Во что обошелся Брюсову переход от теоретической проповеди скифского погрома к его практически–полицейскому осуществлению в должности советского цензора, решить трудно. Но, что он обошелся ему все же очень дорого, говорит то, что Брюсов–поэт не написал в Советской России ничего достойного себя, а Брюсов–чиновник покончил жизнь самоубийством.

В посвященном Брюсову некрологе Ходасевич сообщает, что в ящике письменного стола советского цензора Брюсова был найден морфий и ржавый шприц, завернутый в окровавленную газетную бумагу.

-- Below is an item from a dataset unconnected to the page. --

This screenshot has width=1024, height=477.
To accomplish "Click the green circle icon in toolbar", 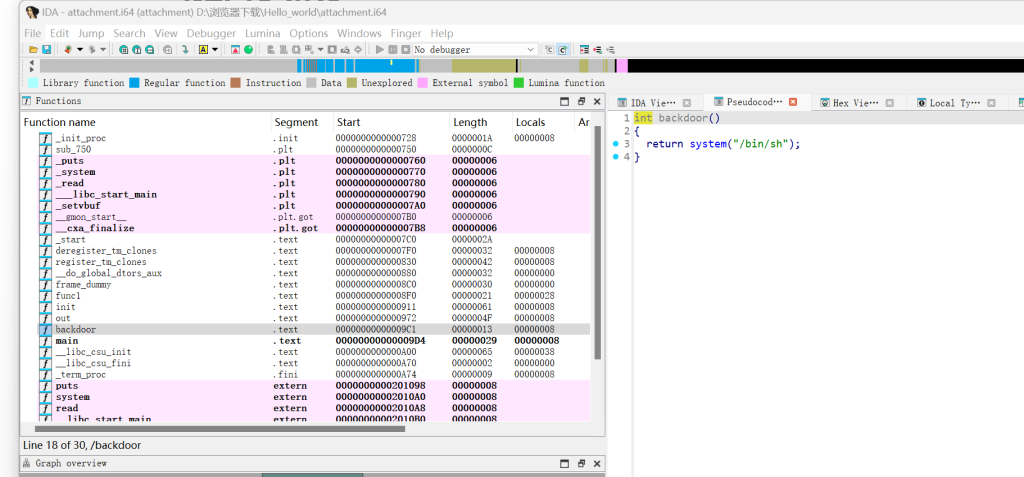I will tap(248, 49).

Моралисты всех эпох и народов всегда призывали к подавлению страстей. В моей душе всю жизнь жили две страсти: лошади и театр. Никогда безоглядно не отдаваясь им, я никогда не гнал их от себя. Раскаиваться в этом не имею ни малейшего основания: если бы не эти страсти, моя жизнь в годы революции вряд ли сложилась бы так удачно, как оно случилось.

Еще на литературных вечерах в доме Гуриных мы с братом познакомились с талантливым учеником Московского театрального училища Михаилом Францевичем Лениным.

В 1904–м году, отбывая лагерный сбор в Клементьеве, я близко сошелся как с Мишей, так и с его женою, окончившею вместе с ним театральное училище, но не ставшей актрисой. В 1914–м году мы с Лениным в одном и том же поезде выехали из Москвы в Сибирь в наши части: он в Красноярск, а я — в Иркутск.

На фронте Ленин пробыл недолго. В Раве–Рузской, куда его дивизию отбросило наступление Макензена, он патетически заявил мне, что уходит с фронта в штаб Московского военного округа, где честные независимые офицеры нужнее, чем в окопах. «Бессмысленно, — шипел он мне на ухо, тем театральным шёпотом, о котором любил говорить, что его слышно и на галерке, — умирать за отечество, возглавляемое преступным и бездарным правительством. Необходимо проведение радикальных реформ, чему можно содействовать только в центре».